The default smoother in the feature library depends on the deployment context, not on a single preference. For offline daily backtests, Hann or Blackman is the default (per the article "Why the SMA Is Often a Terrible Smoother"). For streaming systems and any feature that feeds into a higher-order recursive filter (HPF, BPF, AGC), EMA is the default. For audit-required or regulator-facing computations, SMA is the default.
EMA features carry α as metadata, with both length-equivalent and lag-equivalent values stored. "ema_close_alpha_0.0952_eqN_20_eqL_19" is the verbose form; the short form is "ema_close_N_20". The convention disagreement between platforms is resolved by storing α directly.
The EMA is treated as a building block, not a standalone smoother. Features that use the EMA's output directly (e.g., the close-minus-EMA mean-reversion feature) are documented as derived. Features that use the EMA recursion as part of a larger filter (HPF, BPF, decycler, AGC) point back to the EMA's α as the underlying parameter. The feature library tracks the composition so a change to the underlying α propagates through every dependent feature.
Visualizing the trade

The two panels make the trade-off visible. Panel (a) shows the Hann is the best filter on the frequency axis. Panel (b) shows the EMA is the best filter on every other axis. The right choice is not panel (a) alone.
KEY POINTS
- EMA is the single-pole IIR recursion y_t = α x_t + (1−α) y_{t−1}. One state variable, one parameter, one multiplication per bar.
- Two tuning conventions: by length α = 2/(N+1) and by lag α = 1/(L+1). The two disagree by a factor of ~2; store both in the feature library.
- The EMA has O(1) state regardless of N. The SMA and any window-function smoother require O(N) state. For streaming, intraday, embedded, and real-time applications, the O(1) state is decisive.
- The EMA's recursive form composes naturally into HPF (subtract EMA from input), 2-pole LPF (cascade two EMAs), BPF (cascade LPF and HPF), decycler (input minus HPF), and AGC (the article "Automatic Gain Control for Trading Indicators", forthcoming). Window functions do not generalize this way.
- The EMA's frequency response has no sidelobes (monotonically decreasing coefficients → monotonically decreasing transfer function). The SMA has −13.3 dB sidelobes; the EMA is a structurally cleaner default at the same N.
- The honest cost: 6 dB/octave asymptotic falloff vs 18 dB/octave for Hann. Across the full spectrum, the EMA leaks more high-frequency noise than the Hann. At the first-sidelobe frequency, the EMA leaks less than the SMA.
- For offline daily backtests with no state limit, Hann or Blackman is the right choice. For streaming, real-time, or composable applications, EMA is the right choice. The decision is by context, not by single-axis preference.
- The EMA shares the SMA's three production advantages (single parameter, audit clarity, cross-system reproducibility) and adds two more (O(1) state, recursive composability).
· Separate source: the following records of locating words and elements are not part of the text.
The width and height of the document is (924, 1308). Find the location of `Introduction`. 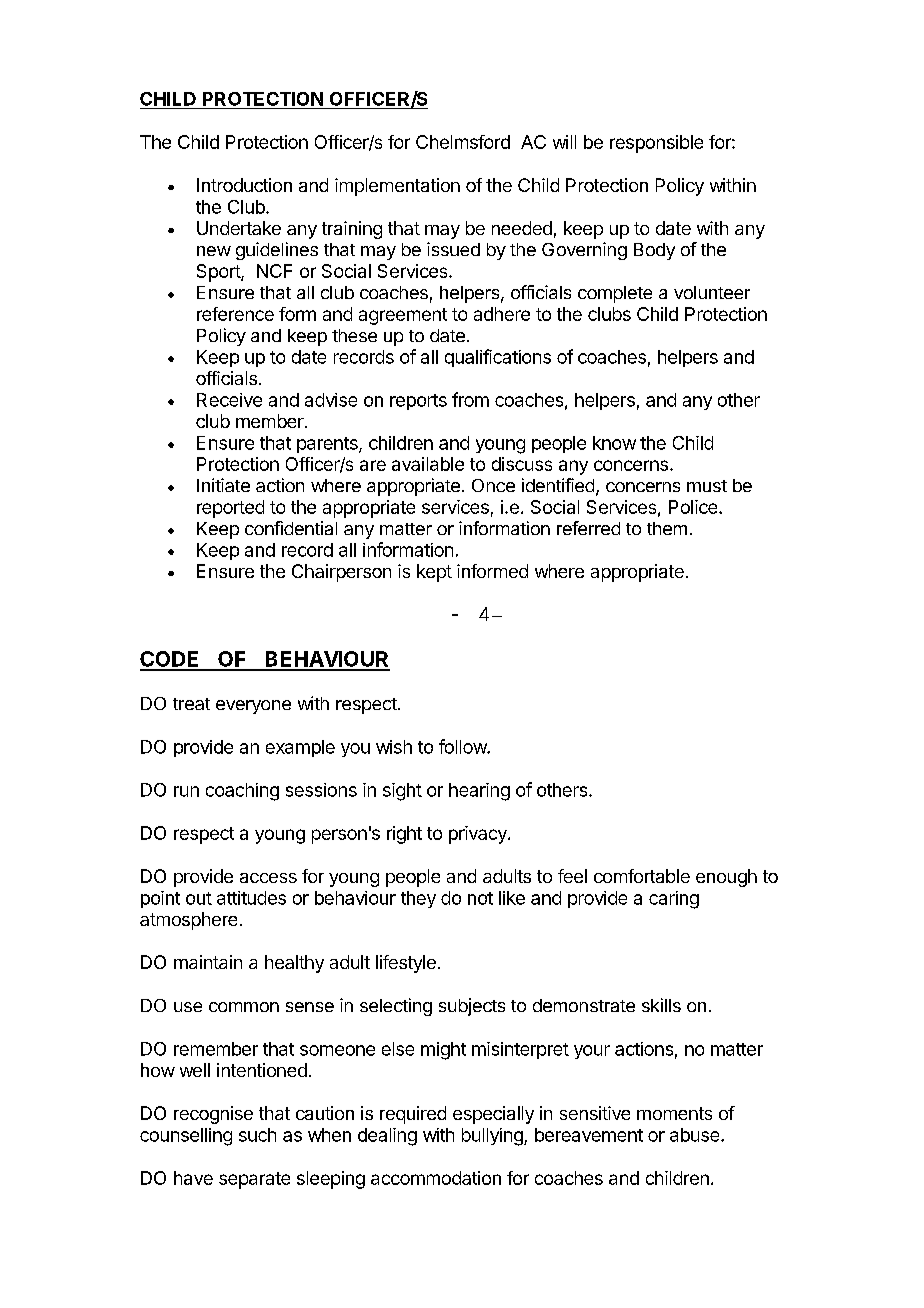

Introduction is located at coordinates (244, 185).
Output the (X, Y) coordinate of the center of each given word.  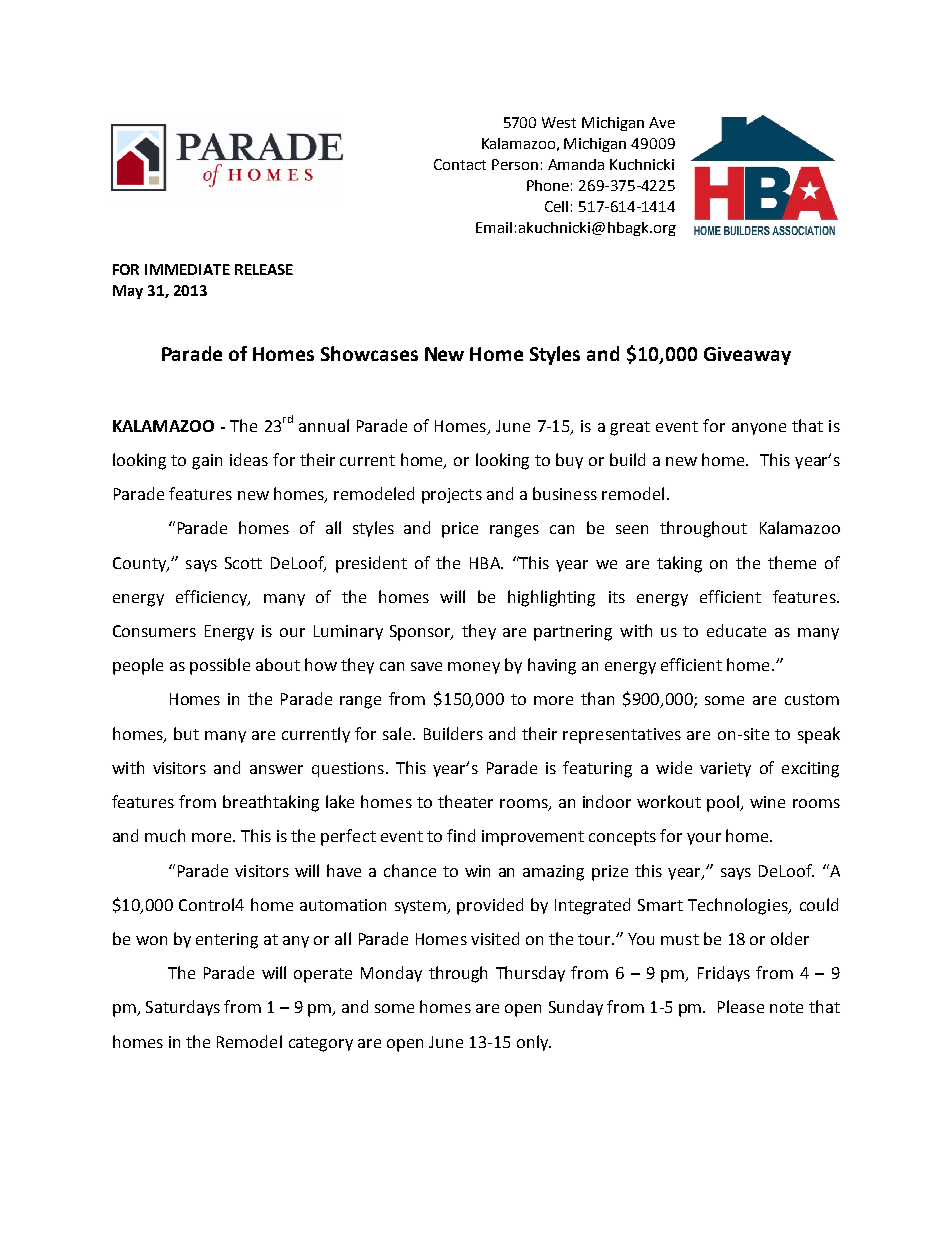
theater (465, 801)
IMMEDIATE (187, 269)
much (165, 835)
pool (724, 803)
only (534, 1043)
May (128, 292)
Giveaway (747, 356)
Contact (460, 164)
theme (792, 562)
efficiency (213, 598)
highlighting (551, 598)
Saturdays (183, 1008)
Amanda (576, 164)
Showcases (369, 353)
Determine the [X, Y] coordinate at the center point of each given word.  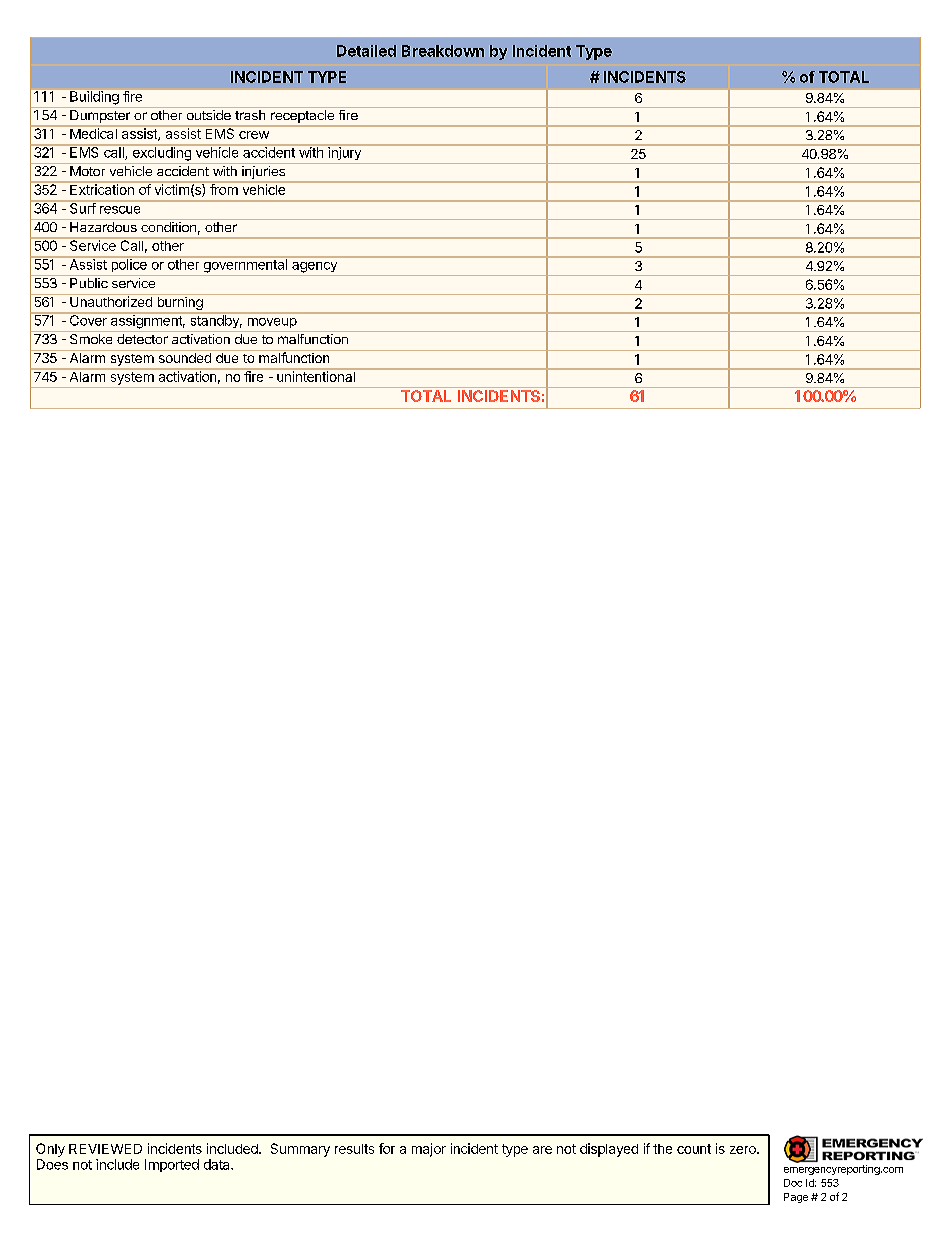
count [694, 1149]
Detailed [366, 51]
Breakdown [443, 51]
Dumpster [100, 116]
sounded [184, 356]
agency [314, 267]
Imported [172, 1165]
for [387, 1148]
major [429, 1150]
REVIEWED [105, 1149]
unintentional [316, 375]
- On SPX, the close-minus-EMA feature MI ranks by lag: EMA(eq. N=10) has MI 2.2, EMA(eq. N=20) has 1.9, EMA(eq. N=50) has 1.6, EMA(eq. N=200) has 0.7. The shorter EMAs capture more predictive content because mean reversion is a short-timescale signal.
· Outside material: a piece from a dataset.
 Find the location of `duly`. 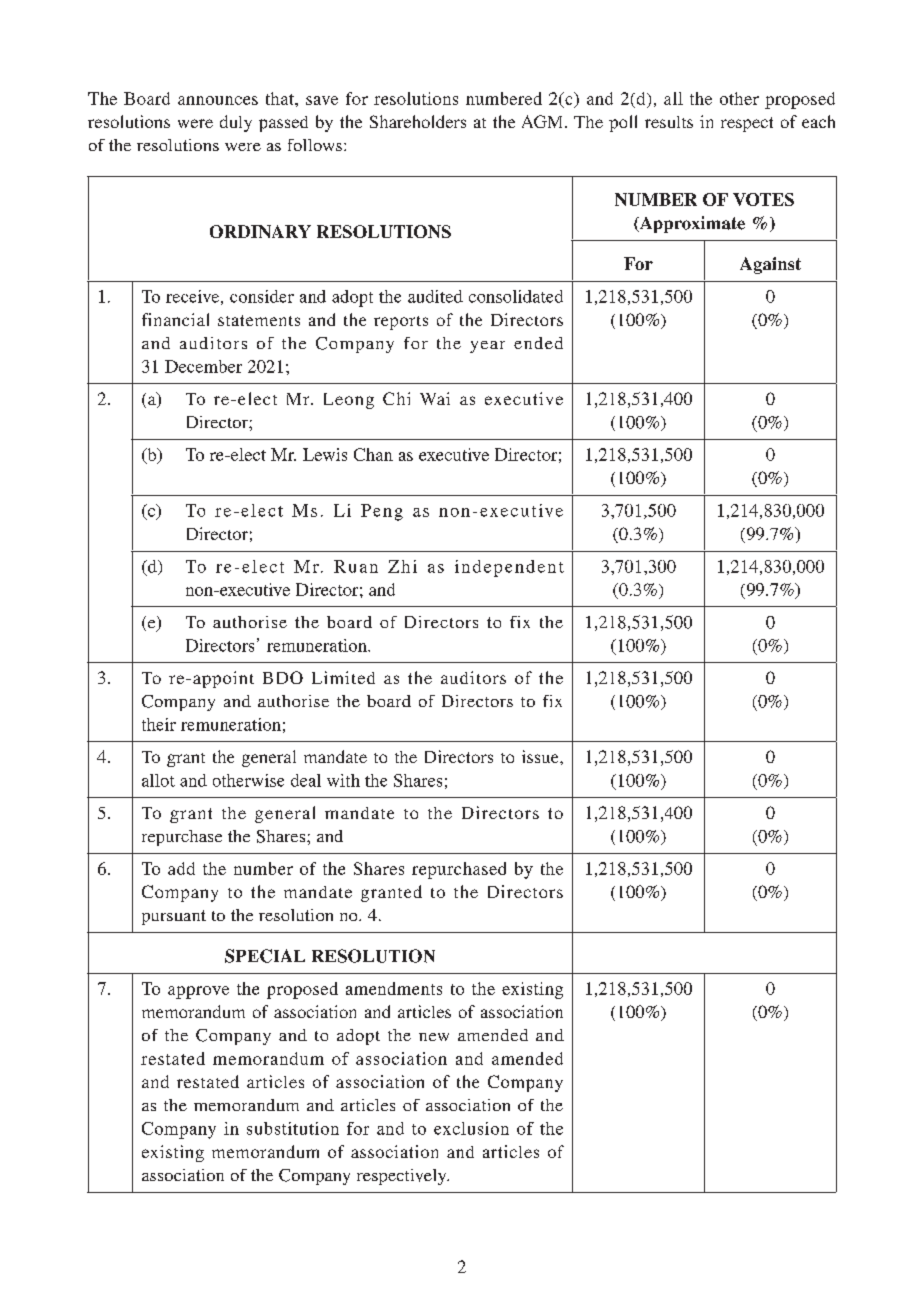

duly is located at coordinates (236, 123).
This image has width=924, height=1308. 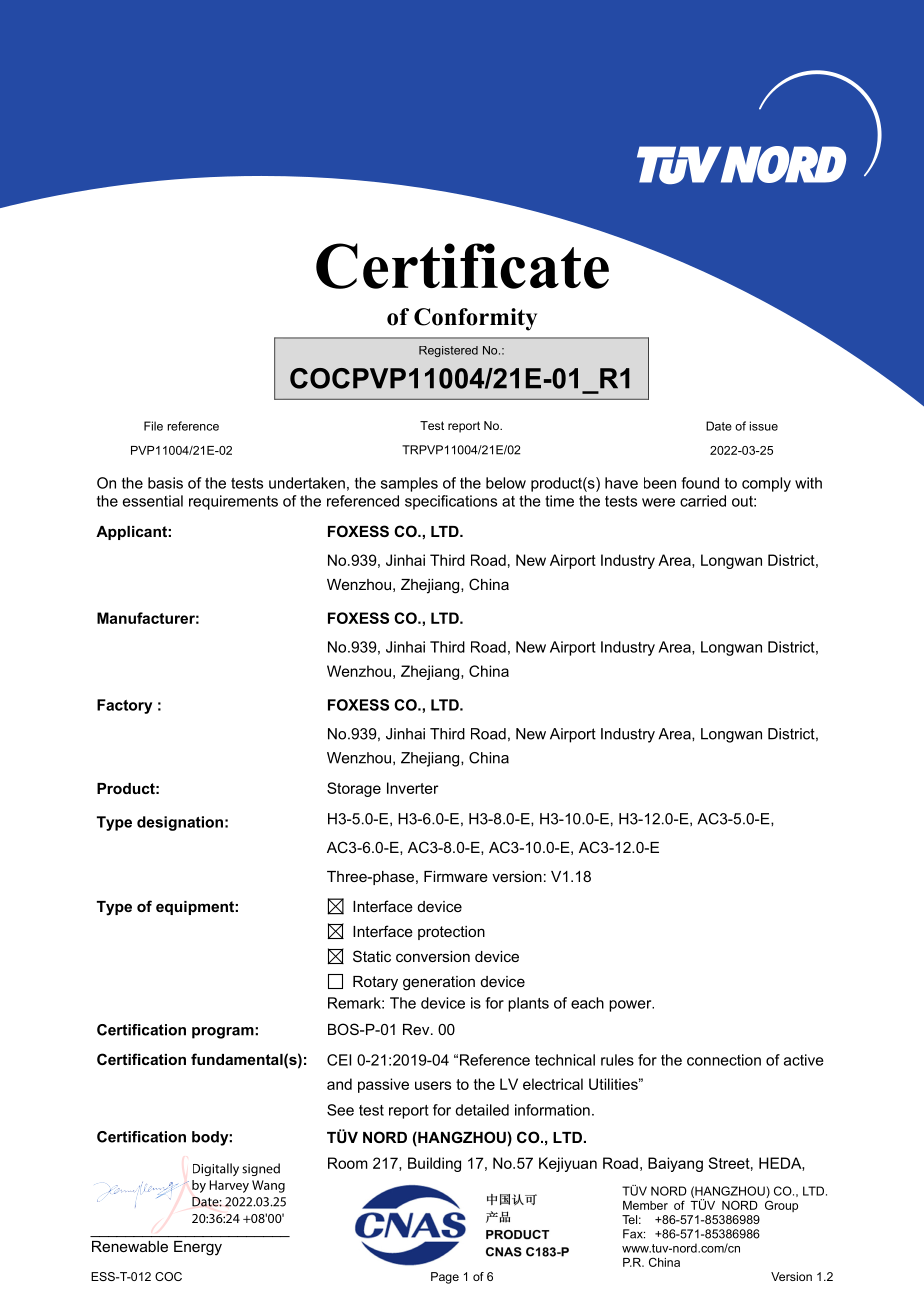 I want to click on issue, so click(x=764, y=426).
- The raw EMA value is not a feature; it is a delayed estimate of the input. The (close − EMA) construction is the usable feature, with effective lag of −group_delay (a current-bar measurement of the gap to the lagging smoother).
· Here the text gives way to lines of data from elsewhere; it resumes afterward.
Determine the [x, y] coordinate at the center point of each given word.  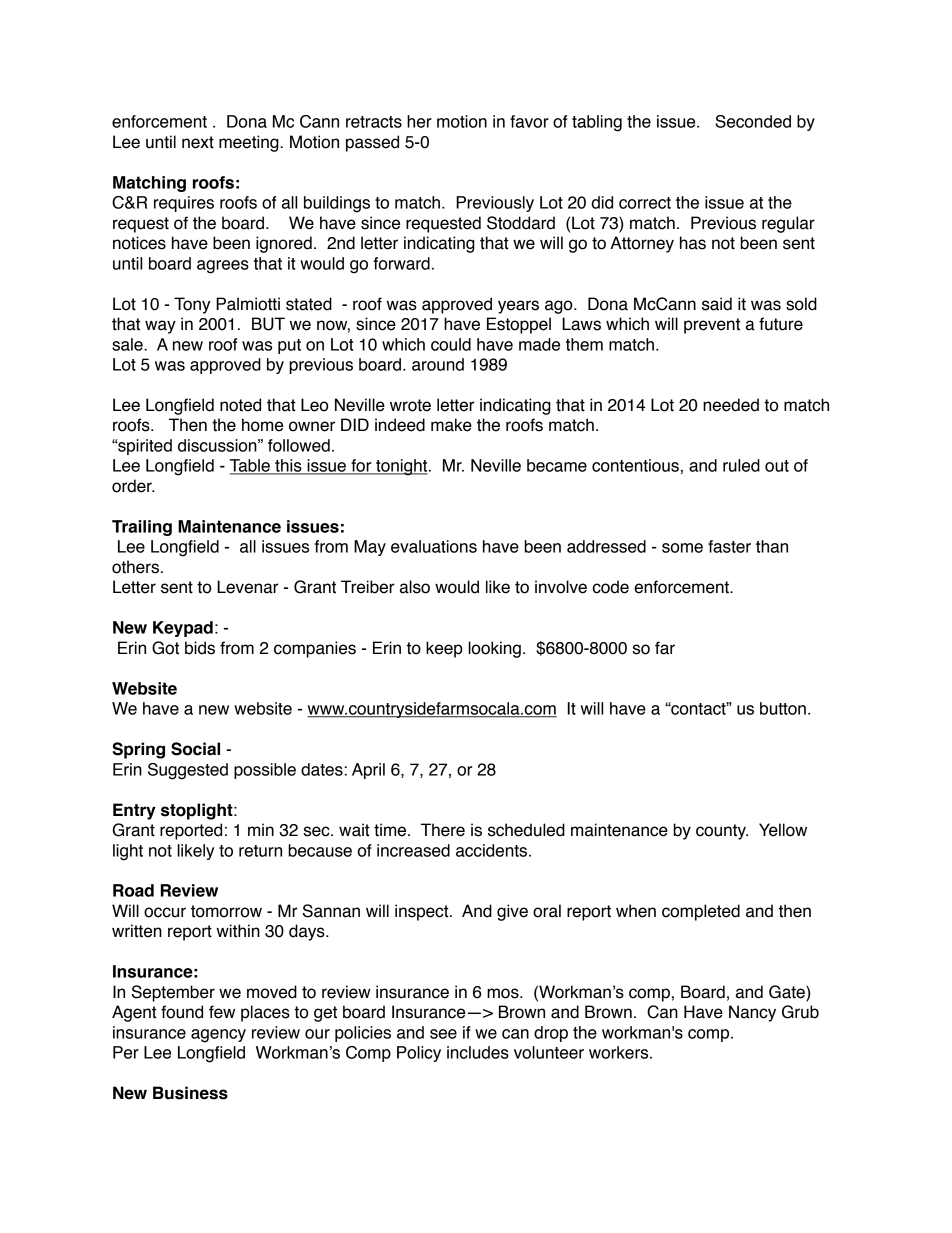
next [198, 142]
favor [529, 121]
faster [729, 546]
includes [478, 1052]
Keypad [183, 629]
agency [218, 1036]
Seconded [753, 121]
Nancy [752, 1013]
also [415, 587]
- EMA features carry α directly as metadata, plus the length-equivalent N and the lag-equivalent L. The convention disagreement between platforms is resolved by storing α as the canonical parameter.
- The EMA is the building block for the entire recursive filter family in this pillar. The next four articles (low-pass, high-pass, band-pass, decycler) use the EMA recursion as the underlying primitive.